I think developers need to realize that having more successful business model and opening up a larger pool of potential audience is key to the survival of the industry as a whole. It doesn’t take a PhD to know that the traditional space is very saturated. Developers, designers, and testers are overworked on a constant basis. Studios are constantly at publishers’ mercy and there is little stability in most projects. I’m sure most of you developers out there have been through at least one project that did not get shipped for one reason or another.
But now, if developers have a way to quickly get into market with very strong monetization potential, they can free themselves from the big guys because they no longer need large capital to reach positive cash flow. The F2P model and untapped group of new gamers (the stay-home moms, the office secretaries) combine to give the game industry a new life line. It’s no wonder that many big names in the industry have been moving over to the new fertile ground over the years – John Pleasants (ex EA COO), Mark Skagg (Red Alert), and recently John Romero (Doom, Quake). Even Cid Meyer is working on a Facebook version of the Civilization, one of the most successful video game franchise of all time.

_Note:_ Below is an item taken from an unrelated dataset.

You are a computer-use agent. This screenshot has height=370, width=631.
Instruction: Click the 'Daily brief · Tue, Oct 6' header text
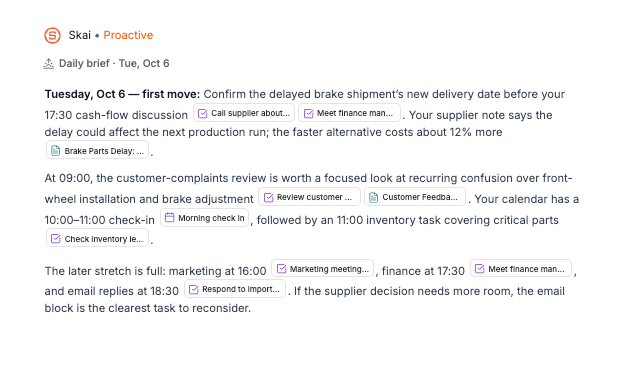114,64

This year, the developers seem to have changed their attitudes a bit towards social gaming. Maybe it’s due to the fact that well known guys from the traditional space are moving to social space. Maybe it’s the fact that social games have been sustaining their success for yet another year. Or quite possibly, it’s simply due to the fact social game studios are the ones giving jobs to traditional space developers/designers who were laid off from abandoned projects and closed down studios in this past year. But I’m glad that developer community is finally starting to tolerate – although far from embracing – this distant relative that just arrived at the family dinner table.
Maybe now the community can focus on taking the lessons learned thus far from the pioneers and inject a dose of ingenuity to create a slew of fun, truly social, and financially viable games. We are all on the same team guys!